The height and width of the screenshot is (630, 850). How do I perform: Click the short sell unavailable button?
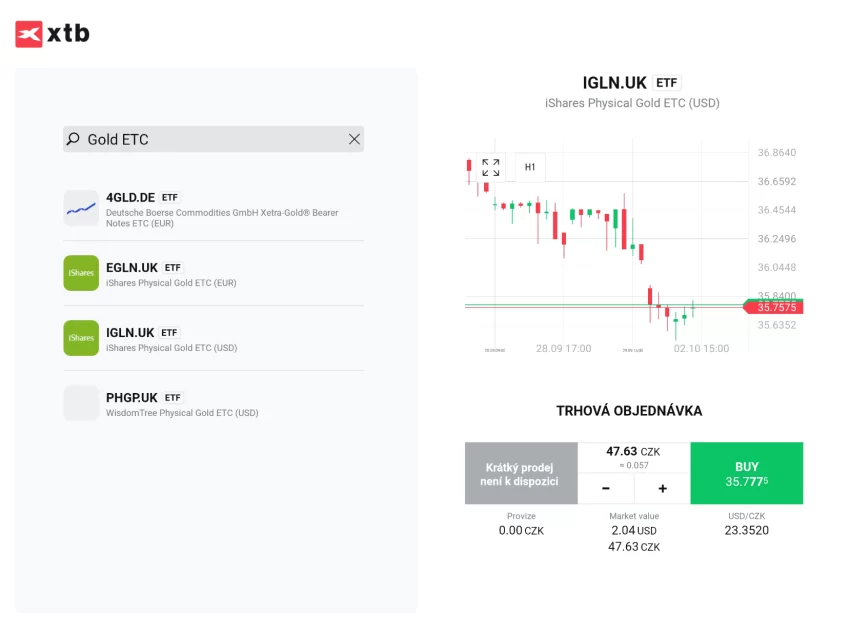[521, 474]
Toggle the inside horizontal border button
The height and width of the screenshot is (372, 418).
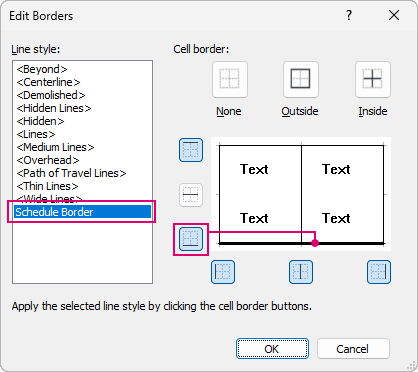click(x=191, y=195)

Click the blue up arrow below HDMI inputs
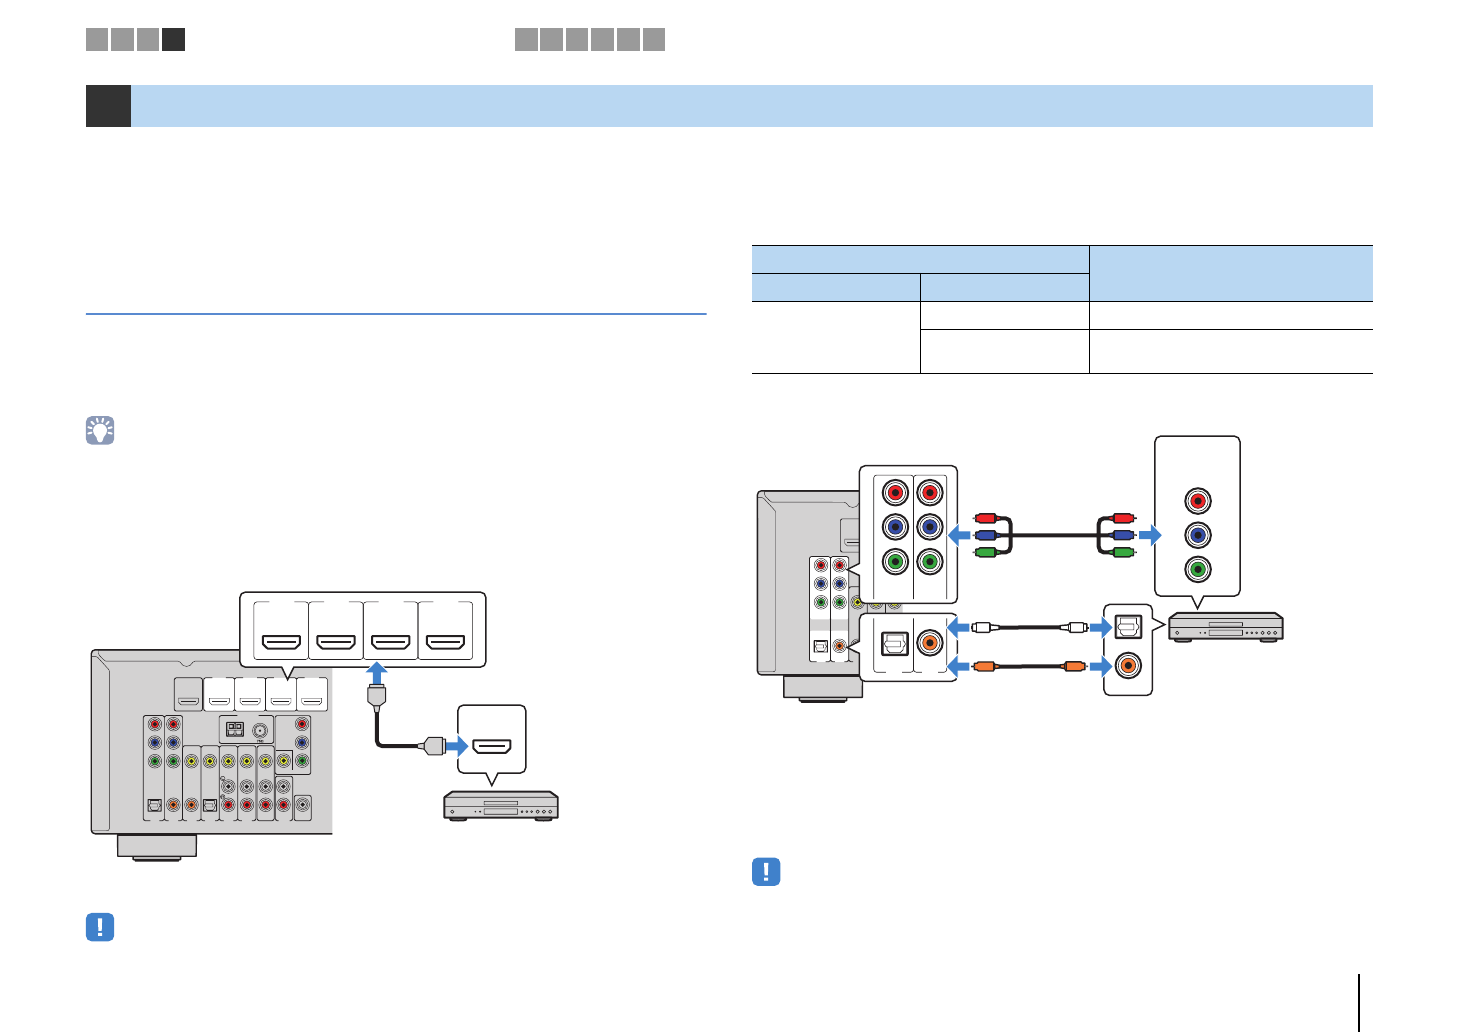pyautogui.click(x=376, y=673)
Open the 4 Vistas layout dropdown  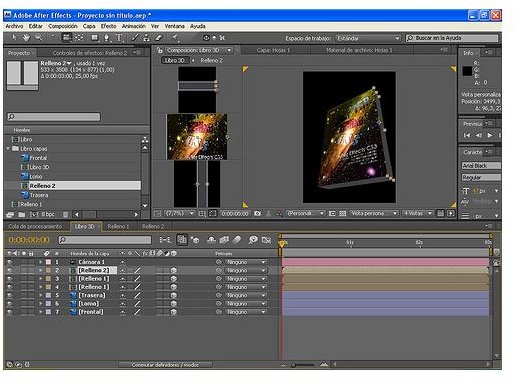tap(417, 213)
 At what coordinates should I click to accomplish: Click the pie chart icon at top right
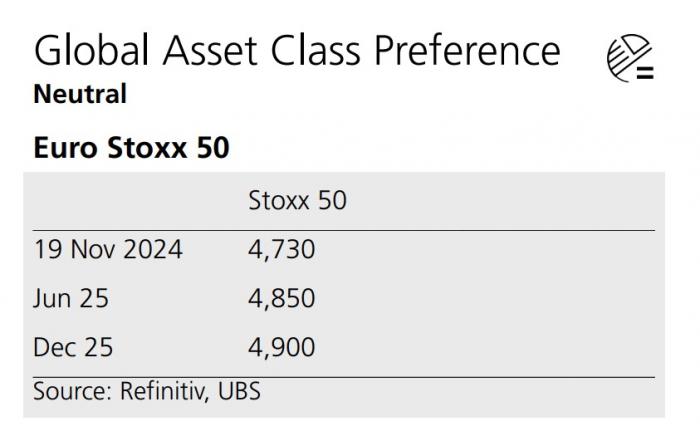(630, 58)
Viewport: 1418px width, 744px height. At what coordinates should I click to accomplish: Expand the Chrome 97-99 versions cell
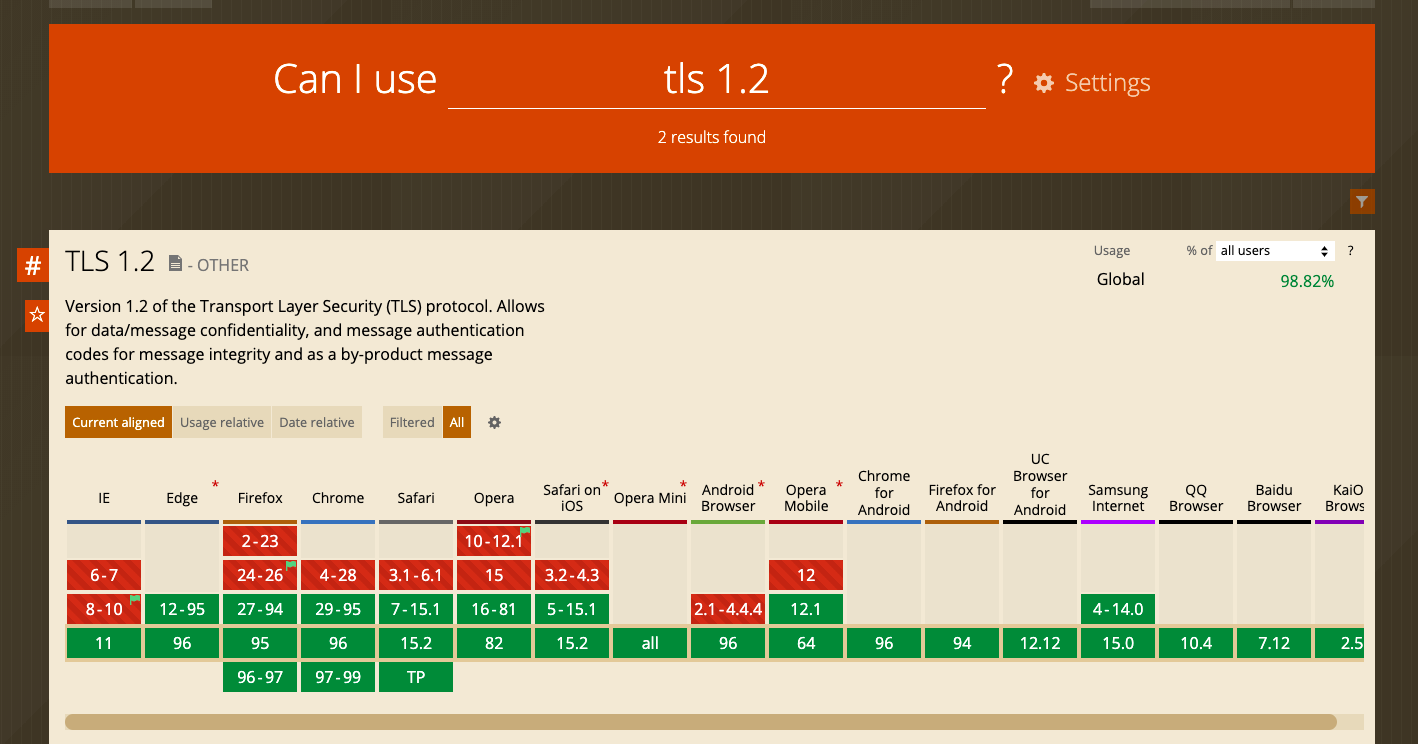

——

In the data above, find the line with "At what coordinates should I click to accomplish: Click" and repeat it and every line after it through the end, exactly; leave the pictures out.

§ TASK ANSWER
 At what coordinates should I click to accomplish: Click the pie chart icon at top right
(630, 58)
Viewport: 1418px width, 744px height. At what coordinates should I click to accomplish: Expand the Chrome 97-99 versions cell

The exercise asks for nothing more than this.